___ Brano estratto ___

Quando la fama della sua persona e della sua grande missione aveva raggiunto i vertici mediatici mondiali, lei pensava alle anime. Il suo obiettivo era rimasto lo stesso, la sua passione ardente e la sua sete era ancora e sempre quella del suo Sposo crocifisso che un giorno lontano, nel settembre del 1946 mentre viaggiava in treno verso Darjeeling per 8 giorni di ritiro, le aveva fatto udire per la prima volta la sua Voce: «Ho sete».
Da queste parole, udite nell’anima, era iniziato il percorso interiore pieno di luce ma anche di difficoltà per intraprendere l’opera a cui il Signore la chiamava: la fondazione di un nuovo Istituto che si occupasse dei “più poveri tra i poveri” per portare loro il conforto della fede e della carità cristiana, e per portare a Gesù il conforto dell’amore di queste anime per Lui.

___ Dati ___

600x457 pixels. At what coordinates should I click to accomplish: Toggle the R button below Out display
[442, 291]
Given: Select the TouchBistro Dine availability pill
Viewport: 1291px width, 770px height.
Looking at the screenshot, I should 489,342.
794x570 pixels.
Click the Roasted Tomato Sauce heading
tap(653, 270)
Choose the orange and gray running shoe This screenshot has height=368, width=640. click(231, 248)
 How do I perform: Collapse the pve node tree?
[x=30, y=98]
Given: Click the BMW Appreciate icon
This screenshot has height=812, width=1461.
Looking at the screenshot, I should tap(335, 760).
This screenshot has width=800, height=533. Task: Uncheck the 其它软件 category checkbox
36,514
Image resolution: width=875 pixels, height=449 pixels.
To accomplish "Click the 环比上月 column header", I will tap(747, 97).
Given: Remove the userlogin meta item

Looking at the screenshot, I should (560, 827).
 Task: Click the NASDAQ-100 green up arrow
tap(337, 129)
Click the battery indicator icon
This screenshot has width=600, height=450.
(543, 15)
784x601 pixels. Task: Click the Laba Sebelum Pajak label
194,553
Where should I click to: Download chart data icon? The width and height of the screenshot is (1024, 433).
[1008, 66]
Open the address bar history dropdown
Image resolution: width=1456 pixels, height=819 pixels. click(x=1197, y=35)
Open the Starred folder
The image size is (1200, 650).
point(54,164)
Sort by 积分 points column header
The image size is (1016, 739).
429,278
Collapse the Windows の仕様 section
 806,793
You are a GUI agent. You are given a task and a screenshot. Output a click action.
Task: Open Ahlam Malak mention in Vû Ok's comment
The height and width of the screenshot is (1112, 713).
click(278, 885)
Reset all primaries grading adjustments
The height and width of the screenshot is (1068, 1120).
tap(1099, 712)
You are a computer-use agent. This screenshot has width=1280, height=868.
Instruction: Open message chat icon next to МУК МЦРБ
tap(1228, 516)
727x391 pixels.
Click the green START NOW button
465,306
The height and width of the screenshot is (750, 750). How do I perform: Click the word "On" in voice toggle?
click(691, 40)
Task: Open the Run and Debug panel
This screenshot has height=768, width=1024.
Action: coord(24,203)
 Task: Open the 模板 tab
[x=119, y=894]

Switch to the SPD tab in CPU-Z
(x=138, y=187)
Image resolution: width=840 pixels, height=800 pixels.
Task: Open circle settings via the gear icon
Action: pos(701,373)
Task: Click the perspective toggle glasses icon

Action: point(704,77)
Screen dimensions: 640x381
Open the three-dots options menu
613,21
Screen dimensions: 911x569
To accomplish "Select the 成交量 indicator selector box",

___

§ Cosa occorre: Trascrivi il brano estratto da «Da queste parole, udite» fino a «anime per Lui.» compreso, sostituendo «Istituto» con «Ordine». Le voci costituiscono materiale a sé, indipendente dal brano.

§ Soluzione svolta:
Da queste parole, udite nell’anima, era iniziato il percorso interiore pieno di luce ma anche di difficoltà per intraprendere l’opera a cui il Signore la chiamava: la fondazione di un nuovo Ordine che si occupasse dei “più poveri tra i poveri” per portare loro il conforto della fede e della carità cristiana, e per portare a Gesù il conforto dell’amore di queste anime per Lui.